What is being asked> Repeat exactly the lines from the start of the entries below through the line containing "Easy Tuna Mornay". Omit the rest.
┄┄┄┄┄┄┄┄┄┄
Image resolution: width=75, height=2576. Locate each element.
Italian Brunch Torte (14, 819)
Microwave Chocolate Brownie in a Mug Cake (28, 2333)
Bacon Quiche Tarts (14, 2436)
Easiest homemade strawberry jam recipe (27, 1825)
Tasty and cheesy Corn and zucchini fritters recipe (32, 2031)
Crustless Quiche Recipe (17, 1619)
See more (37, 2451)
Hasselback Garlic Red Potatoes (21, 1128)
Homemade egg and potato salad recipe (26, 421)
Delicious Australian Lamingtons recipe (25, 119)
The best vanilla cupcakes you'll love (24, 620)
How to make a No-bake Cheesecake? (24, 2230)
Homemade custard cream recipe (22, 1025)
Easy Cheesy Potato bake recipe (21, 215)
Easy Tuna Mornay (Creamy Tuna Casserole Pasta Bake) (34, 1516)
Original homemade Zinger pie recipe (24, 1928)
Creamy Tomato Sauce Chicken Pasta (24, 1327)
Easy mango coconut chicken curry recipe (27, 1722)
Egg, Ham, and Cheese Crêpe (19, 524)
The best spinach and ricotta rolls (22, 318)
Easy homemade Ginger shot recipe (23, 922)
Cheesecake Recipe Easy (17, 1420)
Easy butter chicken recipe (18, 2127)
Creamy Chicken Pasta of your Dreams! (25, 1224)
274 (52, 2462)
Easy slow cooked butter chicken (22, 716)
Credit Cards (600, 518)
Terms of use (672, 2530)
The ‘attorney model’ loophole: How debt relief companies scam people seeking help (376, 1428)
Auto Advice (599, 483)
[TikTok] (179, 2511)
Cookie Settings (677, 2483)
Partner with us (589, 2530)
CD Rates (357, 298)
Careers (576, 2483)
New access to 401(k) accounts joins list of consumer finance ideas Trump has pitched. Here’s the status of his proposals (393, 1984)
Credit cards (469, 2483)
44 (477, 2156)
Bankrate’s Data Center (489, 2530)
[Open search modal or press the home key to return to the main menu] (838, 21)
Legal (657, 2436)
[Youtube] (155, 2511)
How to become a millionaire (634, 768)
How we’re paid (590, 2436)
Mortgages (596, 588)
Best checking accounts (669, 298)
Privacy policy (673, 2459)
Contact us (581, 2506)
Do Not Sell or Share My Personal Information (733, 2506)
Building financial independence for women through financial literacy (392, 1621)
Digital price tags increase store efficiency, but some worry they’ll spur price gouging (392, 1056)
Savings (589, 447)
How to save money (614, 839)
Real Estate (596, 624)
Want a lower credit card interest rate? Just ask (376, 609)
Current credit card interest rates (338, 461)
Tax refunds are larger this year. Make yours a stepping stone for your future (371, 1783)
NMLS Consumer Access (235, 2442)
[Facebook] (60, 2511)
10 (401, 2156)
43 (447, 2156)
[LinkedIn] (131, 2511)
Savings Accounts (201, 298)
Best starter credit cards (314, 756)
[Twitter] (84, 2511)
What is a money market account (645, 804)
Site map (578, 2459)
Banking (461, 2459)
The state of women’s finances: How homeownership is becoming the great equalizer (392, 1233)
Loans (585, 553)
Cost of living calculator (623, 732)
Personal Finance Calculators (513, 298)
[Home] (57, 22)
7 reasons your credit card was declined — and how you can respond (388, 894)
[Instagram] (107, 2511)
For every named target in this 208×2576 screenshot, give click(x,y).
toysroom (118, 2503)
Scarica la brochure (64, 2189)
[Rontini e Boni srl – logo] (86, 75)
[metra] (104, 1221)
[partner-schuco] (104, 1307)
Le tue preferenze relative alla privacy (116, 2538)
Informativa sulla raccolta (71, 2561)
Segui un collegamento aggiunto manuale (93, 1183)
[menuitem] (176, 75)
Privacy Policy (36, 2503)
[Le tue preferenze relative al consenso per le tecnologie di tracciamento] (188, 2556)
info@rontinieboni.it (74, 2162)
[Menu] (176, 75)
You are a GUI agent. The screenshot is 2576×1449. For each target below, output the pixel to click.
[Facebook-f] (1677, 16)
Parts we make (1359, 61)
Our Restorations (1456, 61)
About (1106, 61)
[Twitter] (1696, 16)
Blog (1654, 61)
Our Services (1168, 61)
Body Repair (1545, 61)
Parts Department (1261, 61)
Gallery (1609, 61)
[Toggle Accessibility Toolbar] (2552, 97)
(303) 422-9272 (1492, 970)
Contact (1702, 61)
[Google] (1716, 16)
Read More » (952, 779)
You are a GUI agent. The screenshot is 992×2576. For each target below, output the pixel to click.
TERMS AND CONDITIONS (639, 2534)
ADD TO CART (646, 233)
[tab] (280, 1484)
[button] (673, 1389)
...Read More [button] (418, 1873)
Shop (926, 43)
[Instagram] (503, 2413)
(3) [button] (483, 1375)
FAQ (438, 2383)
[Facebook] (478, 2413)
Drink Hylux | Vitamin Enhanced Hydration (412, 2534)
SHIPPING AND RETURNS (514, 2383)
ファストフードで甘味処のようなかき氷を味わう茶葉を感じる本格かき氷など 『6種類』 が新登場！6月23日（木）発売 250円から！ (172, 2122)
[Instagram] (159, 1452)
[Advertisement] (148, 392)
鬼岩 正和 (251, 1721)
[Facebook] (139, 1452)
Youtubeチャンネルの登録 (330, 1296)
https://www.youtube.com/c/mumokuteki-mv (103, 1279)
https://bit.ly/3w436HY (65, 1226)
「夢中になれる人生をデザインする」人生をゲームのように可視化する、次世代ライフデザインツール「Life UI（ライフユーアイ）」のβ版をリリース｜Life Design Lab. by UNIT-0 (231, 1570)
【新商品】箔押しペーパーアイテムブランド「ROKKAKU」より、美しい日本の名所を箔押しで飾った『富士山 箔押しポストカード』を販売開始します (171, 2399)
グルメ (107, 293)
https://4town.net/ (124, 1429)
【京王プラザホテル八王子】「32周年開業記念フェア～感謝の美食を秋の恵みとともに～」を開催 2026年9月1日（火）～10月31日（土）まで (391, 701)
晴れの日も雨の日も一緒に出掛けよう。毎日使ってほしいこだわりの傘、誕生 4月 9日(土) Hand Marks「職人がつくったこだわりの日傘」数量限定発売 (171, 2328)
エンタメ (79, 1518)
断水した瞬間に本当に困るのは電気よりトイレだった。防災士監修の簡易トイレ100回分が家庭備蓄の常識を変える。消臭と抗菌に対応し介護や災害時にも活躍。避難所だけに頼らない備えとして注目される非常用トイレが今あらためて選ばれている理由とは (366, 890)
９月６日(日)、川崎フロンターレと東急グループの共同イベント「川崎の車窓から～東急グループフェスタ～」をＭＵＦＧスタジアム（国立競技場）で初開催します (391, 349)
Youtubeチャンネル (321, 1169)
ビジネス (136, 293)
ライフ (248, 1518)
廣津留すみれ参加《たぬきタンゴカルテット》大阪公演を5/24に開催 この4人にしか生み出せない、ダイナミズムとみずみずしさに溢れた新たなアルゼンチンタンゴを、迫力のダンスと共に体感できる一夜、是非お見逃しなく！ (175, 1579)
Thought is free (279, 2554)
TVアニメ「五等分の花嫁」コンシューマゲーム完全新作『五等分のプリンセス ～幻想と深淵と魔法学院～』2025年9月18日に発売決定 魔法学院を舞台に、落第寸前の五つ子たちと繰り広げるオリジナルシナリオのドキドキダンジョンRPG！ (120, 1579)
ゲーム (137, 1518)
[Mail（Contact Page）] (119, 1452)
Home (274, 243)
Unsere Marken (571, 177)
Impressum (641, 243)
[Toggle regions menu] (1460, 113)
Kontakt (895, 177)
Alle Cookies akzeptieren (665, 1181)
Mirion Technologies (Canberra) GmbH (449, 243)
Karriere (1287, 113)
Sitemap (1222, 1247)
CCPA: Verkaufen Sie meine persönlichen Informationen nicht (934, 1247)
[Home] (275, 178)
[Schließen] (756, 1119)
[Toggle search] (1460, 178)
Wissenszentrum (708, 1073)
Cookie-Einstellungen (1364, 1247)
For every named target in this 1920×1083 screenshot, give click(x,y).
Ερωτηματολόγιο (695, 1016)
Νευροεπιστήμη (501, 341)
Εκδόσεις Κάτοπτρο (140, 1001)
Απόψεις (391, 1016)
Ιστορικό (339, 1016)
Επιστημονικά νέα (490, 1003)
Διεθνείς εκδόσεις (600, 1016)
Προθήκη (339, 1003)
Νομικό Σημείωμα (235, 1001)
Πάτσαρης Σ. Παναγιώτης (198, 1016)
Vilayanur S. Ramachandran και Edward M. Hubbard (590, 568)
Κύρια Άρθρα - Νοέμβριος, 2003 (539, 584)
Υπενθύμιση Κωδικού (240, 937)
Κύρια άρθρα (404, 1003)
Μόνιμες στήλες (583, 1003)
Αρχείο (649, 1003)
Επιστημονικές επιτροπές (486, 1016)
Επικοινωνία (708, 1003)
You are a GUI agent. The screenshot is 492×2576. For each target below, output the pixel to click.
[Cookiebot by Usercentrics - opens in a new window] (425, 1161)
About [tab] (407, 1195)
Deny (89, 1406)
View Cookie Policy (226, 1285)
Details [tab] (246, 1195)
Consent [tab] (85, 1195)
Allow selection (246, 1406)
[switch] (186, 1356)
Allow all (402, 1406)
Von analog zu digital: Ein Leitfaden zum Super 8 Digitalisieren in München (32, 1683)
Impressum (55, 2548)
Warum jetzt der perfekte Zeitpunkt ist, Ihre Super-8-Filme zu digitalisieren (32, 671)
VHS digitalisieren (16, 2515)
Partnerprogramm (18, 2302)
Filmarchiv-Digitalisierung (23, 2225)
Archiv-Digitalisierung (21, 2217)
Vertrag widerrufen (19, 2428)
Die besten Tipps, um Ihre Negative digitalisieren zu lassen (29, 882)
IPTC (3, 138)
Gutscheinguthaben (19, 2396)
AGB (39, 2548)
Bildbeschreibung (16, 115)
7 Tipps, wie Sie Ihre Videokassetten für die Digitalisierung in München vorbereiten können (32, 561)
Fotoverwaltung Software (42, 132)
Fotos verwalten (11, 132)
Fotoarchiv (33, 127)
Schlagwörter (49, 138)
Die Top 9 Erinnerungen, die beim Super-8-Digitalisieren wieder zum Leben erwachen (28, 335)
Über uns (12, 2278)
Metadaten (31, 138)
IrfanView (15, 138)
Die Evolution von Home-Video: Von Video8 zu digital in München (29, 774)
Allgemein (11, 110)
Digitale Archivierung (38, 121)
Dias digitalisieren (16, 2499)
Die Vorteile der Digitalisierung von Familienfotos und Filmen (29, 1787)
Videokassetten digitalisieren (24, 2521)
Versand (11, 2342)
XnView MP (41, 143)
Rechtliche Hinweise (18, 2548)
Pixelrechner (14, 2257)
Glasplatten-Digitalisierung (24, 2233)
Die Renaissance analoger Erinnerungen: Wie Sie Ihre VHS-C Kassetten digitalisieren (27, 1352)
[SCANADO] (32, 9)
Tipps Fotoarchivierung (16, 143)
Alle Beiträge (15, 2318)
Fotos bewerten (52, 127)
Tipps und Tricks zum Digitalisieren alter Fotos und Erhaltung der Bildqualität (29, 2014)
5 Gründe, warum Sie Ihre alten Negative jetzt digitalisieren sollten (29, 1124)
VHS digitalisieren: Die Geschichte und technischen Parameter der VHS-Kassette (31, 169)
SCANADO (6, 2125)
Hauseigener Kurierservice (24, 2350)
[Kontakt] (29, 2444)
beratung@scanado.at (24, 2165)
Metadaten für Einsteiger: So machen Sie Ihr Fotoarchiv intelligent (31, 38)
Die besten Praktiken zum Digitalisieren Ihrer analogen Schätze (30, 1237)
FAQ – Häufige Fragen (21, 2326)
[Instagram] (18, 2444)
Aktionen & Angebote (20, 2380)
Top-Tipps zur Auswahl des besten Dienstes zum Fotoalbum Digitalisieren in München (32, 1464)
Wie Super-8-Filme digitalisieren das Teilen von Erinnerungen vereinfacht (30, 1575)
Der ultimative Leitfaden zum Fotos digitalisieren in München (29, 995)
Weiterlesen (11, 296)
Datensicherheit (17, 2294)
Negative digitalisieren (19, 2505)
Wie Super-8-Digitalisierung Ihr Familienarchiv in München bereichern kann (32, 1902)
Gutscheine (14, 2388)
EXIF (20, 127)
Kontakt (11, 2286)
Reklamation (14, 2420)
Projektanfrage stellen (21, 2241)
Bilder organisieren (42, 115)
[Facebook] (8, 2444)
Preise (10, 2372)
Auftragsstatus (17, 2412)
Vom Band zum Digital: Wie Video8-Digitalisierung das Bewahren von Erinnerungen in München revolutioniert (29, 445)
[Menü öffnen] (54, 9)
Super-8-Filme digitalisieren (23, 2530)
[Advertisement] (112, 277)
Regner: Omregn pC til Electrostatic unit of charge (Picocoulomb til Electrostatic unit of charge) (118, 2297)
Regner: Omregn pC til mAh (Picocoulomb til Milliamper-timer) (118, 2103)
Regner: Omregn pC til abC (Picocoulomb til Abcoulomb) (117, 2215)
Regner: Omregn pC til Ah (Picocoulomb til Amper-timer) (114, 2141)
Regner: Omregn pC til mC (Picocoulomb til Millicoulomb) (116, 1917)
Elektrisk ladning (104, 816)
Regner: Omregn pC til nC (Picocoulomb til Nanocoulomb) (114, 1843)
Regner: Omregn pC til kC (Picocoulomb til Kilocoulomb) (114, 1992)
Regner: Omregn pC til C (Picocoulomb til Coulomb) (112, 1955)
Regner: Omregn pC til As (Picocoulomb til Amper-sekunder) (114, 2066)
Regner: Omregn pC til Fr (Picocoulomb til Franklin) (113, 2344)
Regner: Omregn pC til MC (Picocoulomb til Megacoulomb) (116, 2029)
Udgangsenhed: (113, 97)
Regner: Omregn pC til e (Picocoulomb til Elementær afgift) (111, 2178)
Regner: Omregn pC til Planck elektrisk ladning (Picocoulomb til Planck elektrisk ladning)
┄┄┄┄┄┄┄┄┄┄
Finished exercise>
Image resolution: width=75, height=2576. Locate each element.
Italian Brunch Torte (14, 819)
Microwave Chocolate Brownie in a Mug Cake (28, 2333)
Bacon Quiche Tarts (14, 2436)
Easiest homemade strawberry jam recipe (27, 1825)
Tasty and cheesy Corn and zucchini fritters recipe (32, 2031)
Crustless Quiche Recipe (17, 1619)
See more (37, 2451)
Hasselback Garlic Red Potatoes (21, 1128)
Homemade egg and potato salad recipe (26, 421)
Delicious Australian Lamingtons recipe (25, 119)
The best vanilla cupcakes you'll love (24, 620)
How to make a No-bake Cheesecake? (24, 2230)
Homemade custard cream recipe (22, 1025)
Easy Cheesy Potato bake recipe (21, 215)
Easy Tuna Mornay (Creamy Tuna Casserole Pasta Bake) (34, 1516)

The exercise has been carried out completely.